__CRÔNICA__:
____________________
(Quadro de Eliseu Visconti)
Tenho andado preguiçoso
de ler novos poetas, contistas, romancistas, ensaístas. Muitas vezes, sinto
certa angústia: estaria a perder tempo? Tenho mais vivido ao lado dos antigos e
dos velhos. Para vocês terem ideia desses mergulhos (quase todos, mais de uma
vez), menciono cinco obras: Rimas de
José Albano; O muro, contos de
Jean-Paul Sartre; Angústia, de
Graciliano Ramos; Os melhores contos de
Tchékhov; e O grande pânico, de
Airton Monte. Ora, dirão, este último é novo, é de agora (sim, é mais novo do
que eu), embora já não esteja conosco. Está, sim, aqui, ali, acolá, mesmo
invisível, ao lado de José Albano, Graciliano, Sartre e Tchékhov. E de todos os
bons artesãos da palavra.
Pois me achava a matutar sobre isso, olhos abertos ou fechados (não consigo mais imaginar o meu estado), quando chegou a sempre viva e animada Valquíria Monterosso. Caminhamos até a sala: “Menina, você nem me telefonou. Não a esperava”. E experimentei abraçá-la, à força. Não consegui: ela caiu no sofá, suada e cansada. “Água, seu Nilto, água, que tenho sede”. Corri (por pouco não me esborrachei no chão), na direção da geladeira. Divertia-se Alice no quintal, atrás de coelhos e tocas. A visita riu. Não sei se da brincadeira com Alice ou do meu estabanamento. Se por este último motivo, quiçá me quisesse ver morto ou em agonia final. E, no papel de testemunha ocular, teria a contar às amigas, ao futuro marido, aos amantes vindouros, aos filhos e netos (talvez em memórias), os momentos finais de certo escritorzinho de subúrbio obcecado pela beleza da palavra, da frase e da mulher. Coração aos pulos, ofereci-lhe o copo (teria trazido cicuta, fosse noite alta ou sonhasse com traição) e me deitei ao seu lado. “Você leu os três alfarrábios?” Referia-me a Os abismos do ser, de José Mário da Silva; Versos versáteis, de Leo Barbosa; e Quase diário (de coisas pequenas) – IV, de Dias da Silva. Após uma semana com eles, emprestei-os a ela: “Serão analisados na sua próxima vinda a esta caverna” – e me entreguei a imitar troglodita. Valquíria gargalhou, feito criança. Parasse com aquelas macaquices. Então me diga se gostou do primeiro tomo.
____________________
__REGISTROS FORNECIDOS__:
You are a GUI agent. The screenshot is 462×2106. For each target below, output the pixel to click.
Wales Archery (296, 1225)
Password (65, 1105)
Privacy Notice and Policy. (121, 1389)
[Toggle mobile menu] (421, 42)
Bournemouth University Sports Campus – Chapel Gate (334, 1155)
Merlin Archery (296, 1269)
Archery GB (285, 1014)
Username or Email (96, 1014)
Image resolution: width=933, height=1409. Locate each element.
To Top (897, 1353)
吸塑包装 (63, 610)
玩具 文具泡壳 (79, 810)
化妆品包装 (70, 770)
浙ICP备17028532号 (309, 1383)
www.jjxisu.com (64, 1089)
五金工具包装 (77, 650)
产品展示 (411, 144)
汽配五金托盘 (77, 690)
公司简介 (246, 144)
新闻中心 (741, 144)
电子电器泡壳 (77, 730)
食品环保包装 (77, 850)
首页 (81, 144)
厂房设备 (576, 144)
____________________
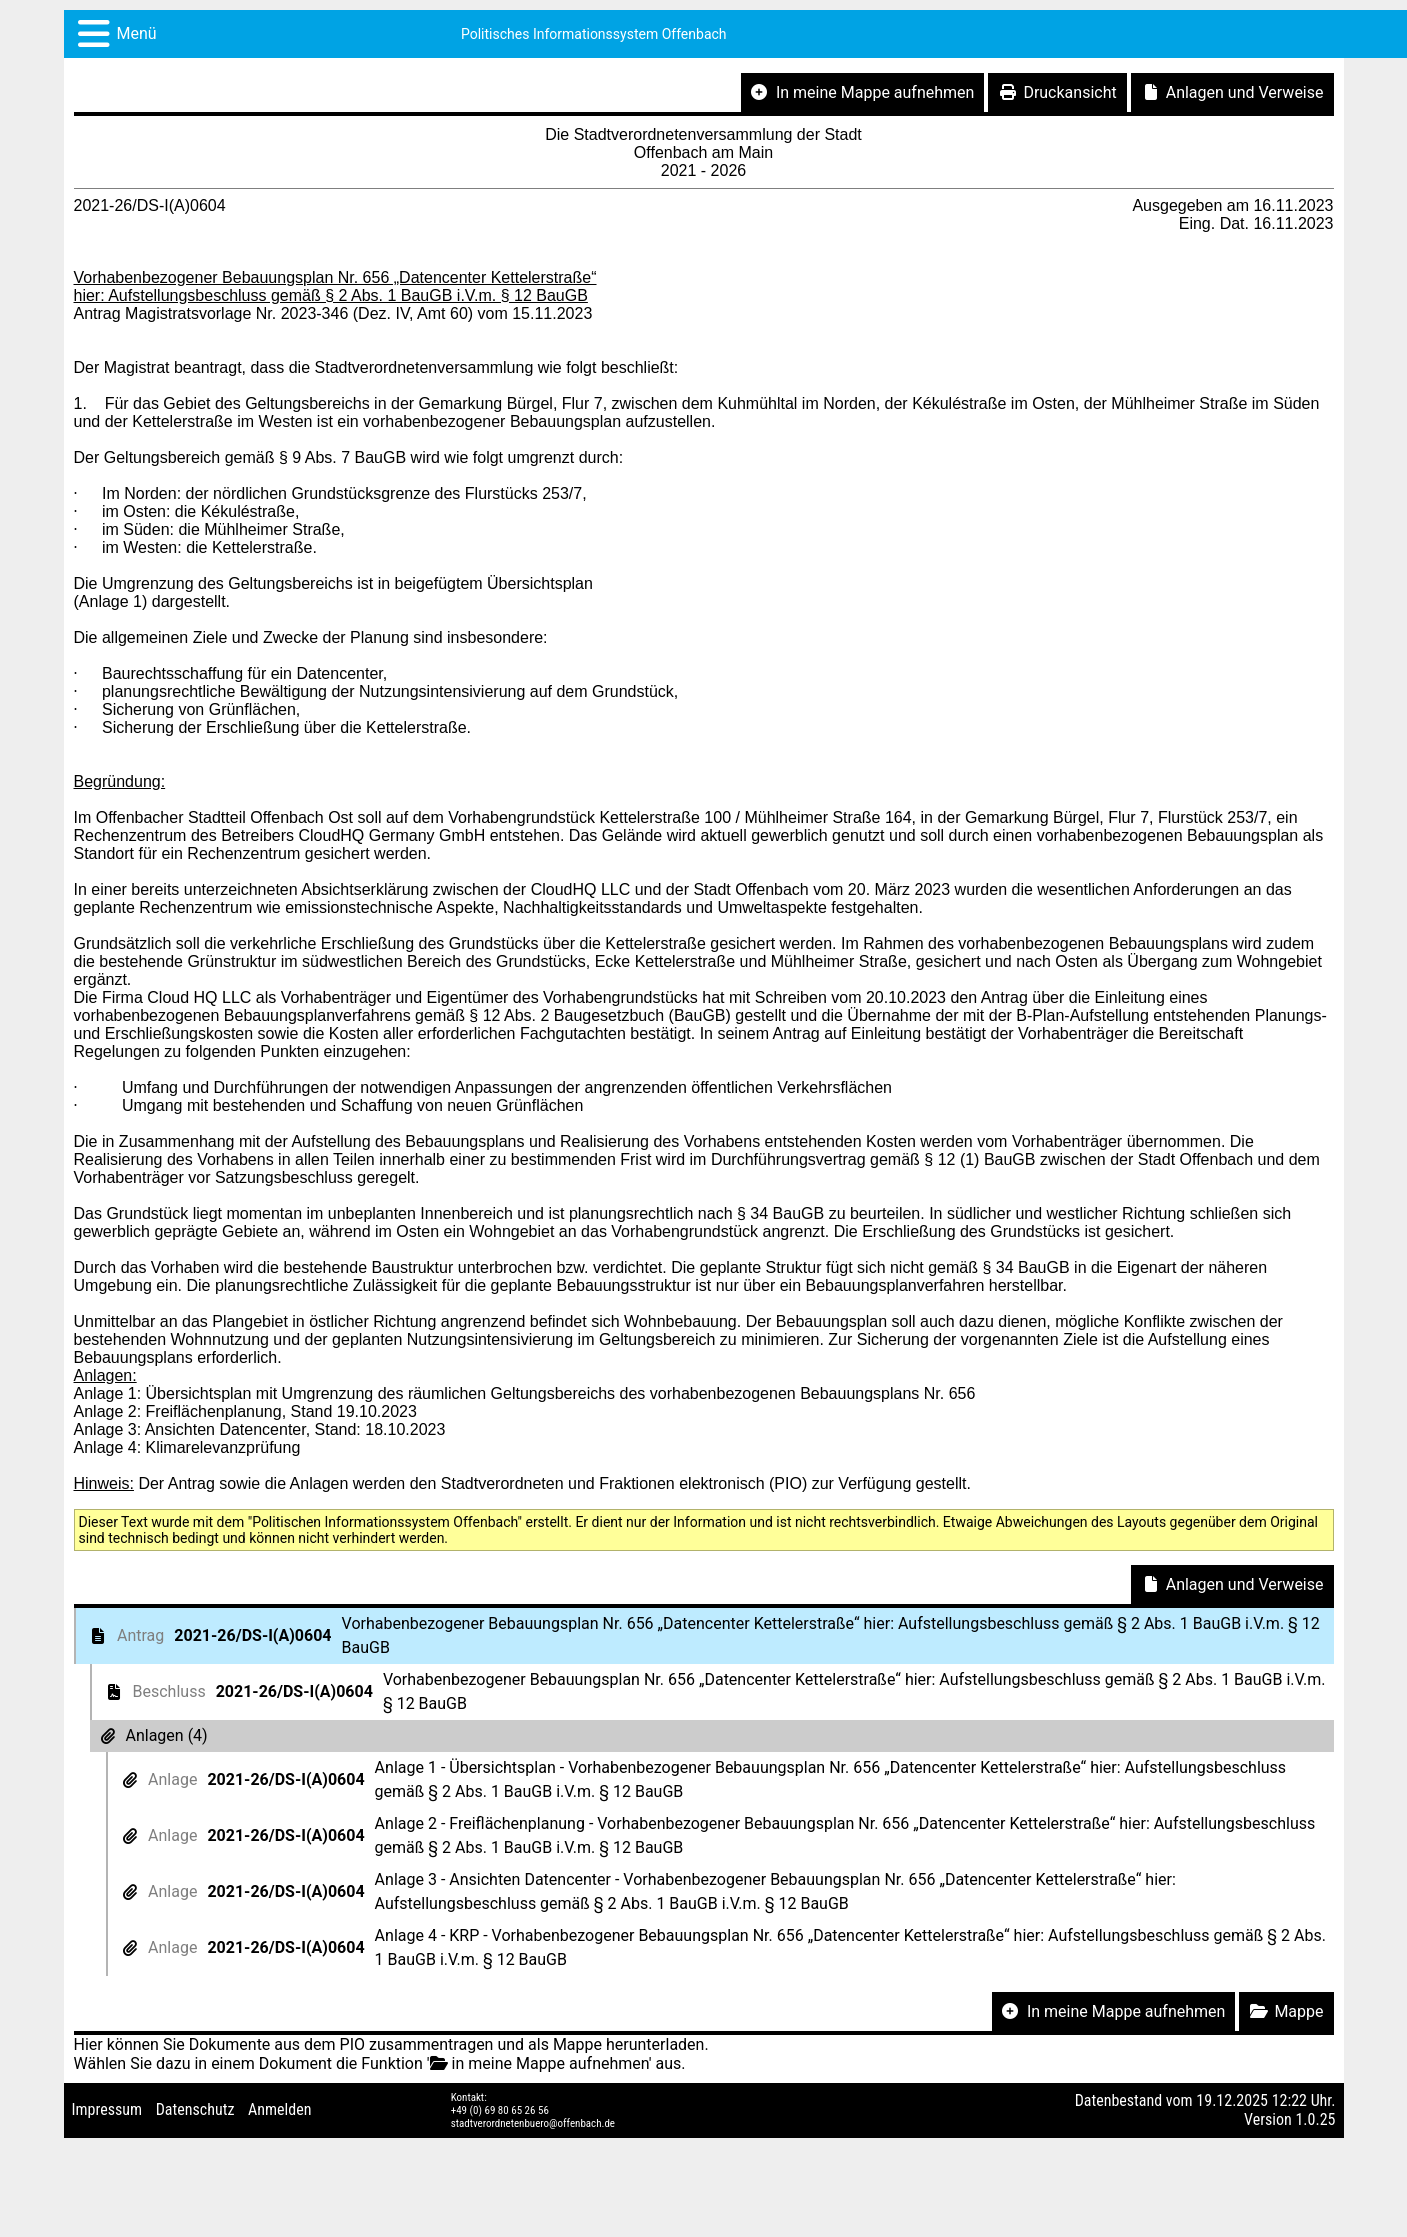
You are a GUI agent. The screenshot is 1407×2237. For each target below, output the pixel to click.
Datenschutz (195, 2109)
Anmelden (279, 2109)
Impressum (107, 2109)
____________________
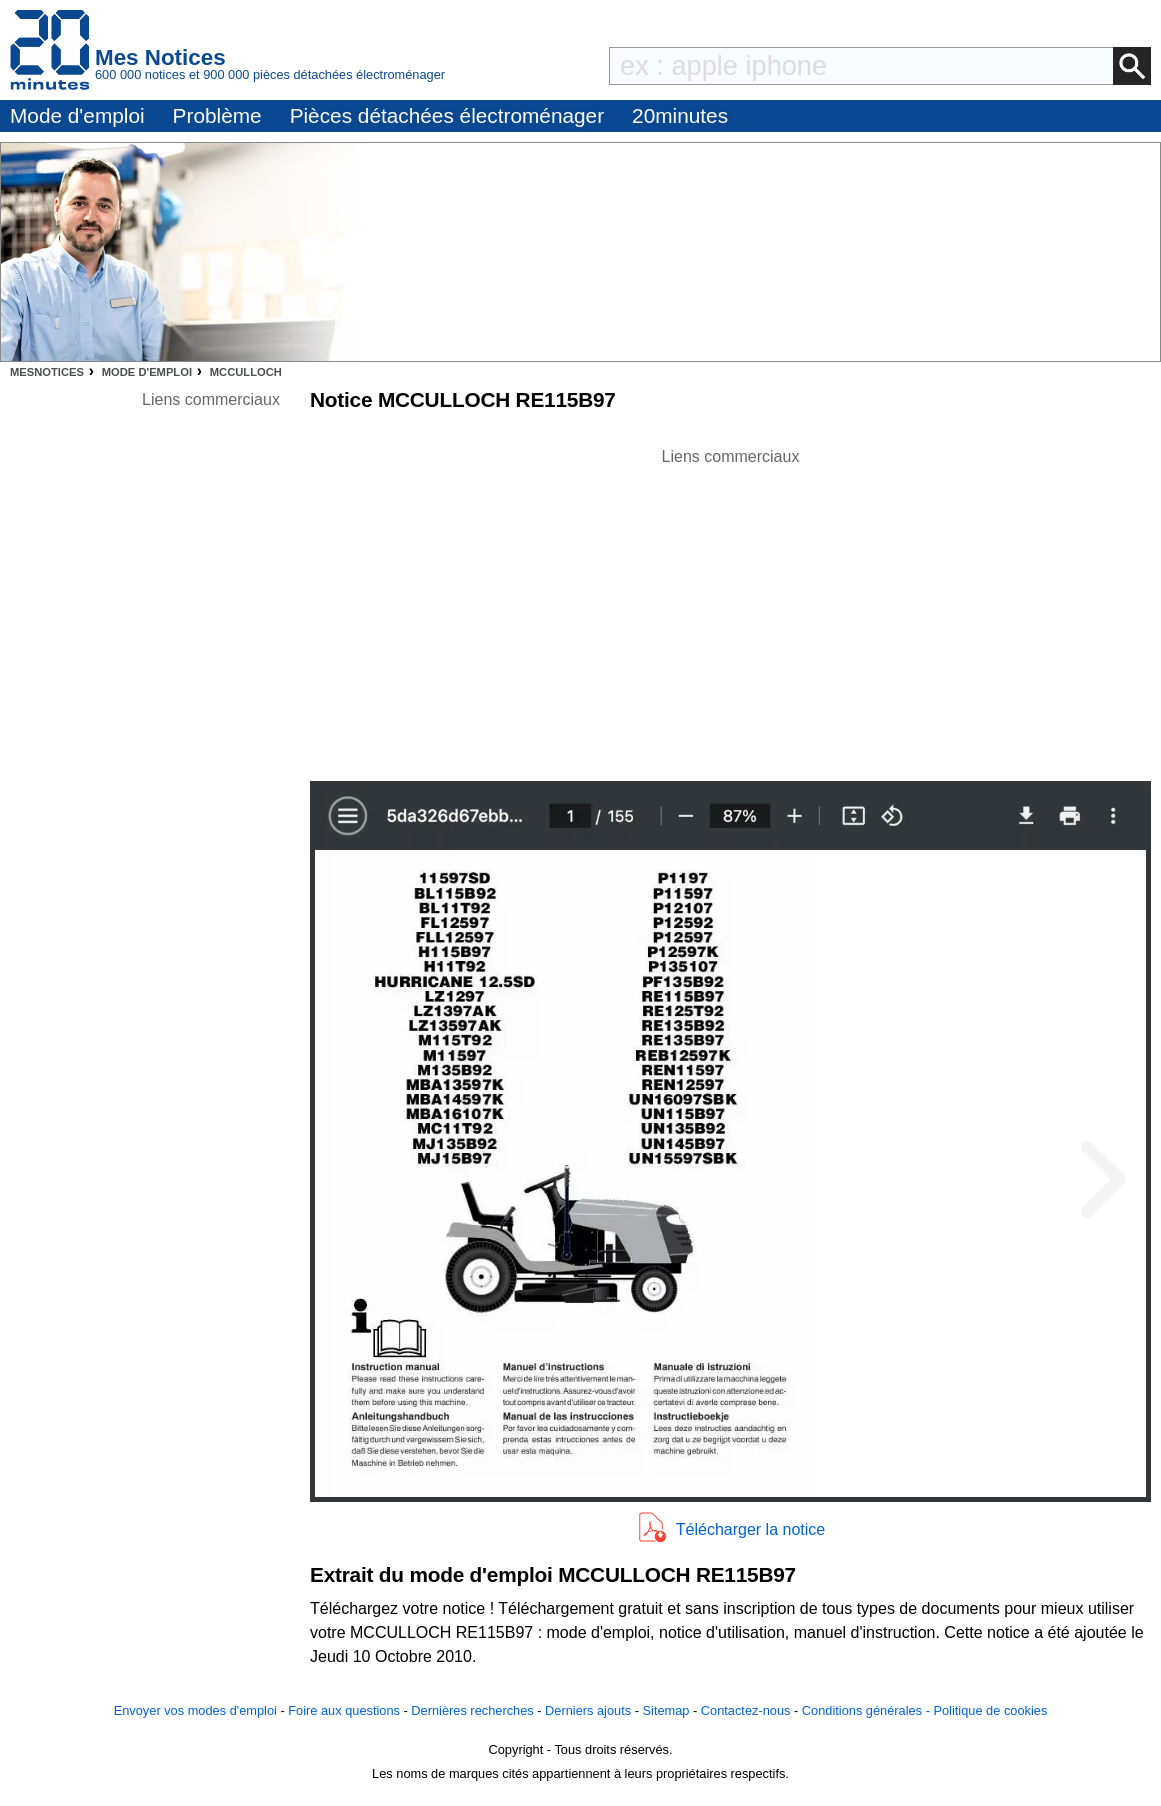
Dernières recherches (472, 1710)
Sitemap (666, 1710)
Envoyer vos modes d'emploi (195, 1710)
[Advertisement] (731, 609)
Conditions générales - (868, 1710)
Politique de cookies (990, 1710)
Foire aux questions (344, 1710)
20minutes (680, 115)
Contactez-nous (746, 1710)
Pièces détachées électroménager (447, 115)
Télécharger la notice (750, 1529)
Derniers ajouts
____________________
__LISTA DE TAREFAS__:
**1.** Extraia da crônica, sem nenhuma alteração, o trecho que vai de "Tenho andado preguiçoso" até "artesãos da palavra.", inclusive.
**2.** Por favor, converta em lista numerada somente as linhas dos registros que vão da linha com "浙ICP备17028532号 (309, 1383)" até a linha com "首页 (81, 144)", incluindo as duas, sem as linhas em branco.
A crônica e os registros vêm de fontes distintas.

__RESPOSTAS POR TAREFA__:
**1.**
Tenho andado preguiçoso
de ler novos poetas, contistas, romancistas, ensaístas. Muitas vezes, sinto
certa angústia: estaria a perder tempo? Tenho mais vivido ao lado dos antigos e
dos velhos. Para vocês terem ideia desses mergulhos (quase todos, mais de uma
vez), menciono cinco obras: Rimas de
José Albano; O muro, contos de
Jean-Paul Sartre; Angústia, de
Graciliano Ramos; Os melhores contos de
Tchékhov; e O grande pânico, de
Airton Monte. Ora, dirão, este último é novo, é de agora (sim, é mais novo do
que eu), embora já não esteja conosco. Está, sim, aqui, ali, acolá, mesmo
invisível, ao lado de José Albano, Graciliano, Sartre e Tchékhov. E de todos os
bons artesãos da palavra.

**2.**
1. 浙ICP备17028532号 (309, 1383)
2. www.jjxisu.com (64, 1089)
3. 五金工具包装 (77, 650)
4. 产品展示 (411, 144)
5. 汽配五金托盘 (77, 690)
6. 公司简介 (246, 144)
7. 新闻中心 (741, 144)
8. 电子电器泡壳 (77, 730)
9. 食品环保包装 (77, 850)
10. 首页 (81, 144)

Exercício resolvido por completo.